Data extracted from a collection
══════════

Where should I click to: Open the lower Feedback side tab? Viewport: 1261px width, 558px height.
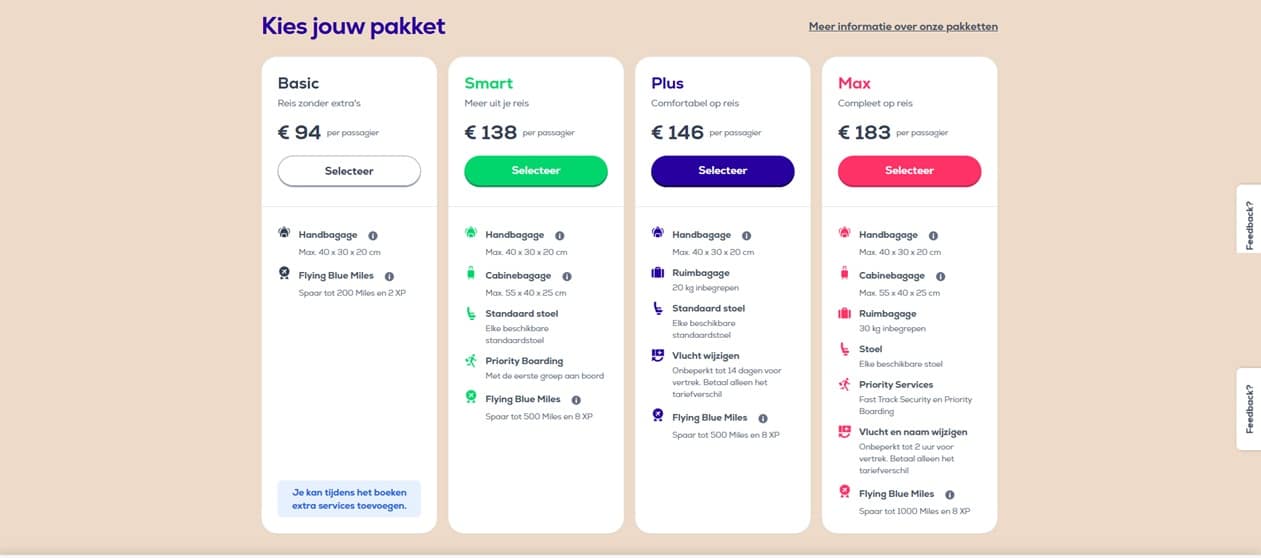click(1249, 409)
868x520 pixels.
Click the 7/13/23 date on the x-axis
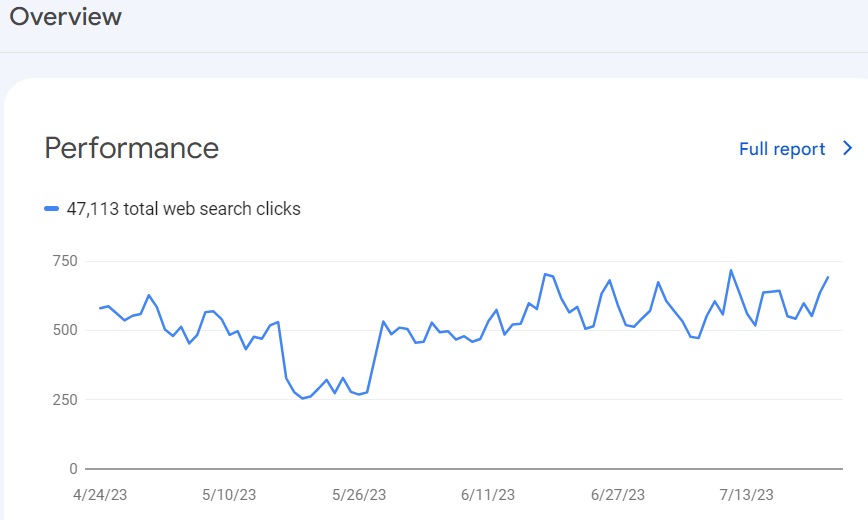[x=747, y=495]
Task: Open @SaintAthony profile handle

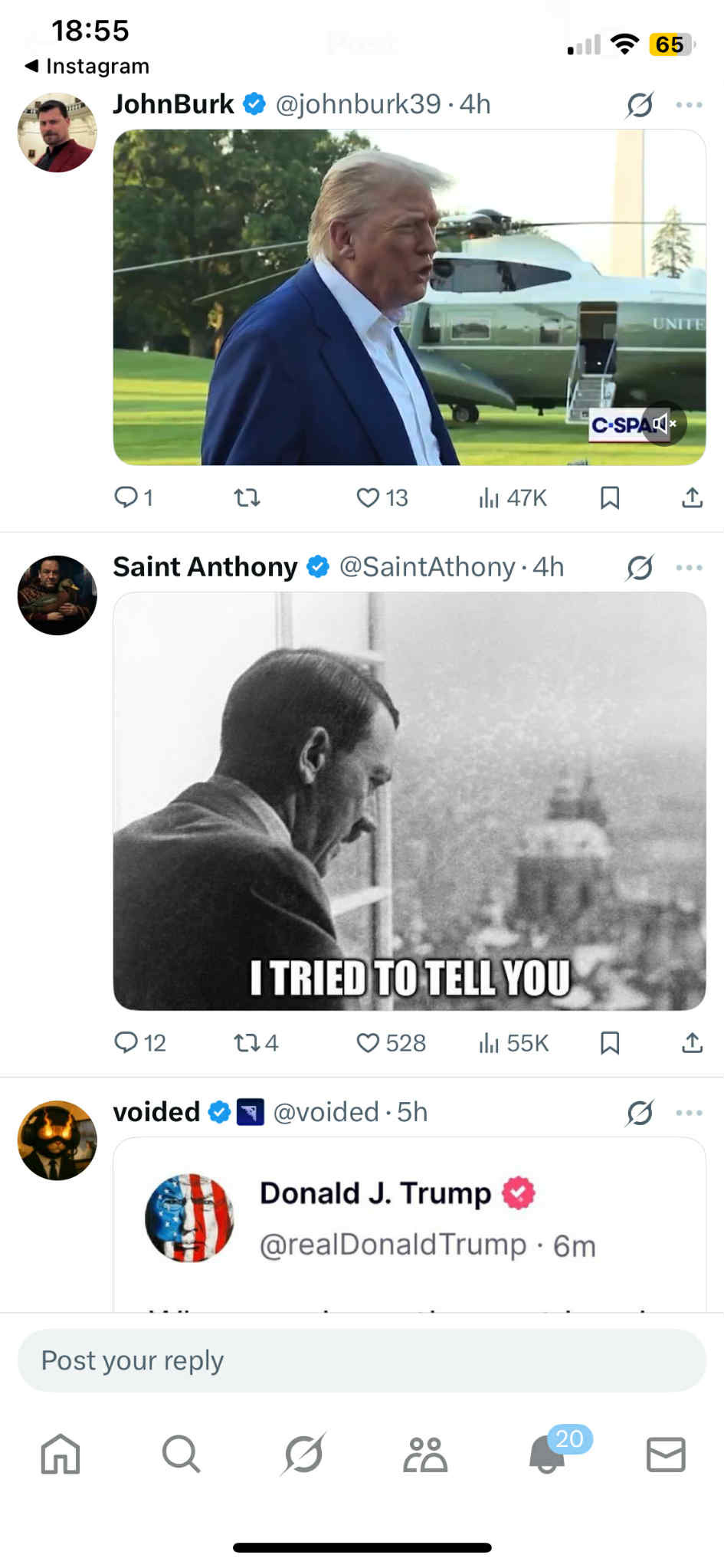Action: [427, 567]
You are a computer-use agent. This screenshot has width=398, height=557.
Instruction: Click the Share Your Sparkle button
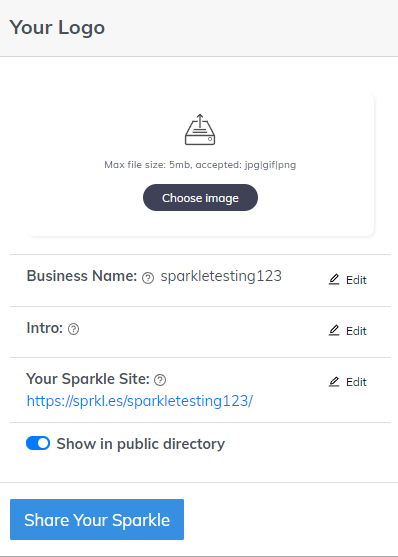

══════════

_WORK ORDER_
Restate the data word for word while omitting each picture.

_ANSWER FOR THE TASK_
Where should I click to: Open the lower Feedback side tab? Viewport: 1261px width, 558px height.
click(1249, 409)
868x520 pixels.
Click the 7/13/23 date on the x-axis
[x=747, y=495]
Task: Open @SaintAthony profile handle

Action: [427, 567]
You are a computer-use agent. This screenshot has width=398, height=557.
Instruction: Click the Share Your Sparkle button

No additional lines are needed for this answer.